Ben Stokes’s side are getting better at just right time

‘This is an Indian team who are too liable to fold, and Australia aren’t in a great state’


Suddenly, England have a glimpse of paradise. After a victory at Headingley that India had every opportunity to deny, there is a path to the summit.

On their own account, this group of 10 Tests, against India and Australia, will be the measure of Brendon McCullum and Ben Stokes.

England’s obsession with the Ashes can be irritating, as if all other series are mere dress-rehearsals. But that is how the judgement will be made, and the stars are beginning to align.

Napoleon is reputed to have once said he preferred to have a general who was lucky to one who was good.

McCullum and Stokes are certainly good. They have devised their own way of playing Test cricket. Unless the weather curtails a game, it is hard to envisage there being any draws.

England have made cricket binary, as if it were invented by Americans: win or lose.

But it looks as if McCullum and Stokes are lucky as well as good. England might be playing India in a state of transition followed by Australia falling down the curve just as England pass them on the way up.

The first point to note is the ­virtue of the England team itself.

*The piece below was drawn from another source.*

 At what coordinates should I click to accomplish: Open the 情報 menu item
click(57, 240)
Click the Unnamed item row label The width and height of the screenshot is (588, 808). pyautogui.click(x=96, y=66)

Ben Duckett, Joe Root and Harry Brook are batsmen of high class, Ben Stokes is ineffably himself and Jamie Smith will soon be the best counter-punching No 7 in the game, if he isn’t already.

And England can go hard at the top because, with Chris Woakes and Brydon Carse in the lower order, their batting is so deep. It would be deeper still if they accepted that Liam Dawson is the best spinner in the country, in addition to having 18 first-class centuries.

This is an Indian team who are too liable to fold at crucial moments. The first Test at Headingley was misleadingly close. England bowled poorly and batted erratically, and India had four batsmen – Yashasvi Jaiswal, KLRahul, Shubman Gill and Rishabh Pant – who scored five fine ­centuries between them. Yet England somehow still won. India are unlikely to bat better and England are unlikely to bowl worse and that augurs really badly for India.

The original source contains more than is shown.